Sen. Mike Lee, R-Utah, ranking member on the Joint Economic Committee, introduced an analysis authored by senior economist Jackie Benson to the committee on Monday entitled “How Inflation is Weakening the Recovery and Harming Low-Income Americans the Most,” warning of the disproportionate effects of rising inflation.
“Global polling from researchers at the World Bank and International Monetary Fund found that individuals who self-identify as very poor have a 10.5 percent higher probability of naming inflation as a top national concern than those who identify as rich,” Benson wrote. “The researchers also found that rising inflation is associated with increasing poverty rates.”

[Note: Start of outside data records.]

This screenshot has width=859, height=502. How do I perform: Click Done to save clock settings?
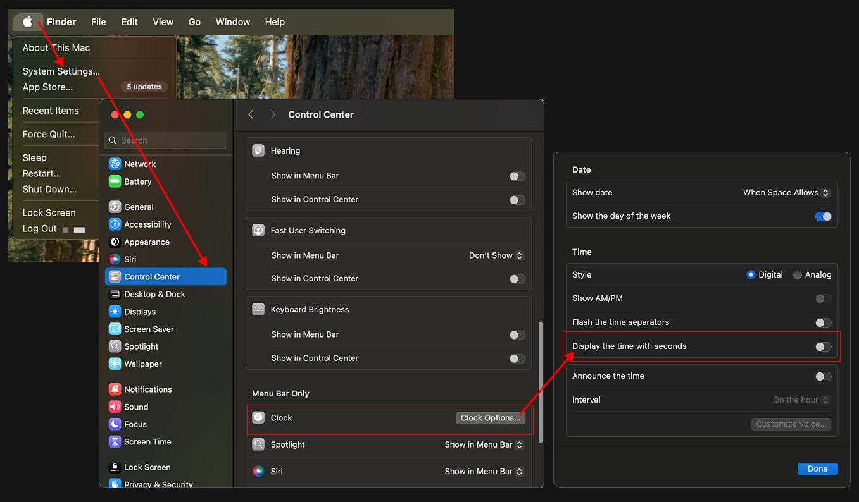(x=817, y=468)
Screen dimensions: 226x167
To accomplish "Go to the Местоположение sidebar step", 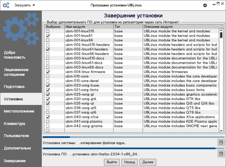I will point(19,111).
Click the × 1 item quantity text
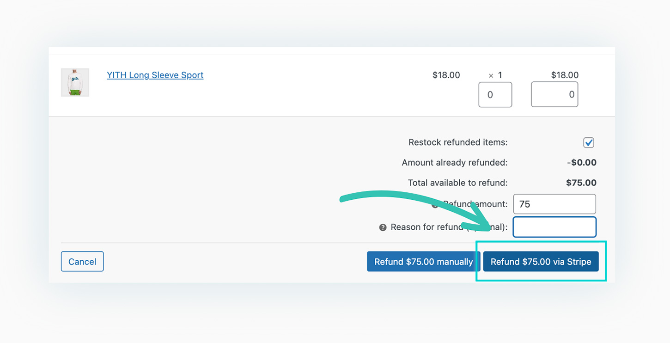This screenshot has width=670, height=343. point(495,75)
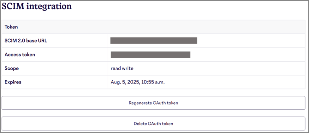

The analysis also cited research from the Federal Reserve Banks of New York and Cleveland, which pointed to gas prices and lifetime consumption respectively as the main drivers of the divide between the rich and poor.
“Inflation reduces poor Americans’ quality of life, and rising gas prices specifically increase the cost of living for poor Americans living in rural areas much more than for richer Americans,” the analysis says.
Democrats have a different position, stating bottlenecks in the country’s supply chains and a reduction in spending due to COVID-19 are causing the rising prices, according to The Hill.
Benson’s analysis comes after the Labor Department’s Bureau of Labor Statistics released the October Consumer Price Index (CPI), which showed annual inflation rose 0.9 percent last month and 6.2 percent in the 12-month period ending in October, the highest rate for the U.S. since the period ending in November 1990.